_To do_
What lines of the data below hold "computer"? Show them.

[Collected data entries]
☆ ☆ ☆ ☆ ☆
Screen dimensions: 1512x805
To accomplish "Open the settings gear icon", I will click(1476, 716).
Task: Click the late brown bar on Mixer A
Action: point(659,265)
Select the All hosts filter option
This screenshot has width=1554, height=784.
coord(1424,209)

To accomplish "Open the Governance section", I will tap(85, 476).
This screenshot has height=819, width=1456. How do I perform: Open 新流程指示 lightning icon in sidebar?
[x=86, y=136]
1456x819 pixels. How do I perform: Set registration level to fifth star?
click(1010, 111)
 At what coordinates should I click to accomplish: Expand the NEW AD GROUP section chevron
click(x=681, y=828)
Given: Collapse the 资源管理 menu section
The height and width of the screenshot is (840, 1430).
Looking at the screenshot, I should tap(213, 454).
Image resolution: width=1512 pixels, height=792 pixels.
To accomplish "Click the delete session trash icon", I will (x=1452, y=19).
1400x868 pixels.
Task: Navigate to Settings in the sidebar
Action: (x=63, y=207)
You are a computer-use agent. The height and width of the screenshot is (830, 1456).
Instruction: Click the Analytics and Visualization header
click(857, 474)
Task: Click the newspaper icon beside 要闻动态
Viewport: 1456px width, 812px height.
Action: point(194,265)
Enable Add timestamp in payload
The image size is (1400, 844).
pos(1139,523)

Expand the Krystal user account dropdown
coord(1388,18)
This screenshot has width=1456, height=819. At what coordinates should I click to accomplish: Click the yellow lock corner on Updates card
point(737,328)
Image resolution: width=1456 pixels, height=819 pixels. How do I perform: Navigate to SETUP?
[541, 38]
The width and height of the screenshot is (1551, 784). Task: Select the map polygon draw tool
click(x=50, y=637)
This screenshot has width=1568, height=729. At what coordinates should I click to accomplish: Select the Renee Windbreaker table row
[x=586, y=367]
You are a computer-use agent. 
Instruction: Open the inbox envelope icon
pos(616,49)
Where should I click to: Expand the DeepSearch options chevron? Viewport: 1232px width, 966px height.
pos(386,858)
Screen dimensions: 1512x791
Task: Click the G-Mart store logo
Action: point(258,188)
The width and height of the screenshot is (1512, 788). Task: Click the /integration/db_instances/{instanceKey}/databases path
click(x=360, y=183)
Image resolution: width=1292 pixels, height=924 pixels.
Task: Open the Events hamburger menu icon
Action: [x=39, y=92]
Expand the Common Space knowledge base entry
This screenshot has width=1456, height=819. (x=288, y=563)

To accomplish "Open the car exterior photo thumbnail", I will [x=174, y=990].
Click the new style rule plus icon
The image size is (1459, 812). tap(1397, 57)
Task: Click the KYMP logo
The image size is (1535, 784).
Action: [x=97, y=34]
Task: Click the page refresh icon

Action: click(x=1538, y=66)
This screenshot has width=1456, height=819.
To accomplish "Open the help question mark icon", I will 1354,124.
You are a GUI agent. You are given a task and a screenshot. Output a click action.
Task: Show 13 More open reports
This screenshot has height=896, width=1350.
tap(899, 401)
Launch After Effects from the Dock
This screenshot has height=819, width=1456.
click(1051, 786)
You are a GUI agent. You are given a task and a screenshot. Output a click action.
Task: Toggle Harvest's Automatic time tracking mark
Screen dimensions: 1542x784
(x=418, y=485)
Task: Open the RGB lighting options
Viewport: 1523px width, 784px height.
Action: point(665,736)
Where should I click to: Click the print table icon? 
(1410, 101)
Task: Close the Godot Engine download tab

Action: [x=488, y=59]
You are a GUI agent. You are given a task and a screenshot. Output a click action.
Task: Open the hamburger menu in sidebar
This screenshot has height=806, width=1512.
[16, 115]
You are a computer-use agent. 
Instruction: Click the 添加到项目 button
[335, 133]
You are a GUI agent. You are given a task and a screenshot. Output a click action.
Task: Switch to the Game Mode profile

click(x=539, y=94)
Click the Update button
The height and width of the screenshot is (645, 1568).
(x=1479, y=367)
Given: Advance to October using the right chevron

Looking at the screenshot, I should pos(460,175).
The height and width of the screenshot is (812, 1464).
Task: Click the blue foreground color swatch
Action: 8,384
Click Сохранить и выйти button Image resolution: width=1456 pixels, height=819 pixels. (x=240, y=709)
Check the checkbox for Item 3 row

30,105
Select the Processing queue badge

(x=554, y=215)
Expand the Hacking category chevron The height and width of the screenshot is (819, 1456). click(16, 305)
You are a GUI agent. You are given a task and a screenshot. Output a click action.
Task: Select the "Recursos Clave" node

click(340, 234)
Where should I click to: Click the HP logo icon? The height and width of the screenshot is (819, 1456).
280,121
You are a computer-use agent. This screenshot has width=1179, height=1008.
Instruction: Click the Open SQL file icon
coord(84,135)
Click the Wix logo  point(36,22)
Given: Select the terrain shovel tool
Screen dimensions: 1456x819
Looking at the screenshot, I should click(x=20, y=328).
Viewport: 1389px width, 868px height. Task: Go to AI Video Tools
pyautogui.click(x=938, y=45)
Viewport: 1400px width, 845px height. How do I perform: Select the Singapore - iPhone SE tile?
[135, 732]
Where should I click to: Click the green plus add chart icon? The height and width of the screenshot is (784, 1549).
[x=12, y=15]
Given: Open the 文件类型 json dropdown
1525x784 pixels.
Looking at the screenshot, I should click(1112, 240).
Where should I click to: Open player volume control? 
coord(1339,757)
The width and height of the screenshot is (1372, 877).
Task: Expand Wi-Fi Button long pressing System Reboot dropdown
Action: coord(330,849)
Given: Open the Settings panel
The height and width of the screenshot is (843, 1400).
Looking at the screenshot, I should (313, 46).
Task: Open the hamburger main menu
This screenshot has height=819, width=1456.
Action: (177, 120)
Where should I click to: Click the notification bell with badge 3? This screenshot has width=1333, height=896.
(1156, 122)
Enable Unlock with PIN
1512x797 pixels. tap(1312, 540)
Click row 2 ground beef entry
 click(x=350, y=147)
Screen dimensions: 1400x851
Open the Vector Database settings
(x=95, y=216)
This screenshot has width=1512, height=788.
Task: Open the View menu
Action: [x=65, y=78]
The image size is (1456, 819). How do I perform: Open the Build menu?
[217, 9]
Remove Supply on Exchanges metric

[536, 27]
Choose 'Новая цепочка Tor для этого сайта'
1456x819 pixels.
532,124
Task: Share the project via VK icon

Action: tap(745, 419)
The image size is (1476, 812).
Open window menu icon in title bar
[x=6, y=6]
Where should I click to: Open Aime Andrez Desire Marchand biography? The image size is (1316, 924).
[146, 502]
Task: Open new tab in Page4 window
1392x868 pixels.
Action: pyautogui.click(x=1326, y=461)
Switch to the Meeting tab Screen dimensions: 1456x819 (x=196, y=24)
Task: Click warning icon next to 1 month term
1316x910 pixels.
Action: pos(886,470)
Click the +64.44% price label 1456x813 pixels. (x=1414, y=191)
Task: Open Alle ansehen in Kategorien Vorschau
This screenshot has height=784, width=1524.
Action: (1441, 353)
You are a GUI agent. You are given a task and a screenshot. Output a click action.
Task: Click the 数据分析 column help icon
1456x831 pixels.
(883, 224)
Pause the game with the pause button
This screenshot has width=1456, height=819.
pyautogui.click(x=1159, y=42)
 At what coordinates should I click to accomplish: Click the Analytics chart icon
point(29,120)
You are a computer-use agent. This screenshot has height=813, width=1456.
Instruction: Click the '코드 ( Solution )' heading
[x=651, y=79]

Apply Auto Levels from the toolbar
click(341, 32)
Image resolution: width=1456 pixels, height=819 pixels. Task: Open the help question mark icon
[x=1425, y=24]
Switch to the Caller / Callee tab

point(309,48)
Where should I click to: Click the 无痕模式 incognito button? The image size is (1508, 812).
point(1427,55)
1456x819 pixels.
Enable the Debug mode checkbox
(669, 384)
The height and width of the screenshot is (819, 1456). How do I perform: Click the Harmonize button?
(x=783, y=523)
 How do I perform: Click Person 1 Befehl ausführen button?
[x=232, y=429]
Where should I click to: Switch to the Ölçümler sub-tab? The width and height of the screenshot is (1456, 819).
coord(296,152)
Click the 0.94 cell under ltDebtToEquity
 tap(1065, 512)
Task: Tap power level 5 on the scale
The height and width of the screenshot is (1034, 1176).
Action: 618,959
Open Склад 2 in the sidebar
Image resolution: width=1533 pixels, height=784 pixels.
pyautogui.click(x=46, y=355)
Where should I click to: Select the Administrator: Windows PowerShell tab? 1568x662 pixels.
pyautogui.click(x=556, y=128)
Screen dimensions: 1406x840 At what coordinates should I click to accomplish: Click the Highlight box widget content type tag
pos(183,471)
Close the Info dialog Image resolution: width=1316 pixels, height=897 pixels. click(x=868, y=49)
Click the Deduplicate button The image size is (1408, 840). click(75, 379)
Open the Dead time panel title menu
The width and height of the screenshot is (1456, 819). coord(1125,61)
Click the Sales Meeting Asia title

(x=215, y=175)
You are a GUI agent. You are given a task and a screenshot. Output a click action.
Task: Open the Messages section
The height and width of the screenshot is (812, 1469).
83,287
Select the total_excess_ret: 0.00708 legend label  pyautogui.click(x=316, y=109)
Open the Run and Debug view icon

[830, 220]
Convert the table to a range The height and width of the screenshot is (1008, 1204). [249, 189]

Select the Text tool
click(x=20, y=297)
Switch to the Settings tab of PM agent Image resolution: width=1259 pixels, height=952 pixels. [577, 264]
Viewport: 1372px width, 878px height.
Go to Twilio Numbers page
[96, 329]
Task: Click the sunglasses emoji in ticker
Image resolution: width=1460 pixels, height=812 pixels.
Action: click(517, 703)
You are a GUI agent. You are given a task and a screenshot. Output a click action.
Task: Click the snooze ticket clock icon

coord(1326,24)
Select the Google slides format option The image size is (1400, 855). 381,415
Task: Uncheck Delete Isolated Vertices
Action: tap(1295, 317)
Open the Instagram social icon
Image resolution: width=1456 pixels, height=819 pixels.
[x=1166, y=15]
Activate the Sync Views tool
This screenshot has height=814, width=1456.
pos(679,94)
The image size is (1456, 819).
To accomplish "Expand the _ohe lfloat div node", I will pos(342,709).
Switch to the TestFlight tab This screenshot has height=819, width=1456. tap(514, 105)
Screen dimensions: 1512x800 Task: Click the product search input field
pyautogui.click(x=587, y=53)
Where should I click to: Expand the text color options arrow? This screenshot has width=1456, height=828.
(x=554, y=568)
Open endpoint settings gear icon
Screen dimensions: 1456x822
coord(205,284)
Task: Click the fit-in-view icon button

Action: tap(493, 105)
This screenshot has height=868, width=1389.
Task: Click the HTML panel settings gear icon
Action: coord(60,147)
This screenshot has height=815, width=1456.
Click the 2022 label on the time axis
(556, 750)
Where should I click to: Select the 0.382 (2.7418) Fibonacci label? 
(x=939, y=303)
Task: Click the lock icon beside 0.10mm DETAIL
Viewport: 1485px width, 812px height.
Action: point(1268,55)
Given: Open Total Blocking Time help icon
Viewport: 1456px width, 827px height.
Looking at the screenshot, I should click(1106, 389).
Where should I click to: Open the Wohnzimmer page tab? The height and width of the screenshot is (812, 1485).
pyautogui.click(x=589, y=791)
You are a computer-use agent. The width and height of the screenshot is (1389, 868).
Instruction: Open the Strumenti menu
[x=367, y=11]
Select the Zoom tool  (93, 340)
☆ ☆ ☆ ☆ ☆
_Task solution_
You are a computer-use agent. The height and width of the screenshot is (830, 1456).
You are a computer-use agent. 
You are a computer-use agent. 
You are a computer-use agent. This screenshot has width=1179, height=1008.
You are a computer-use agent. This screenshot has height=813, width=1456.
You are a computer-use agent. The width and height of the screenshot is (1389, 868).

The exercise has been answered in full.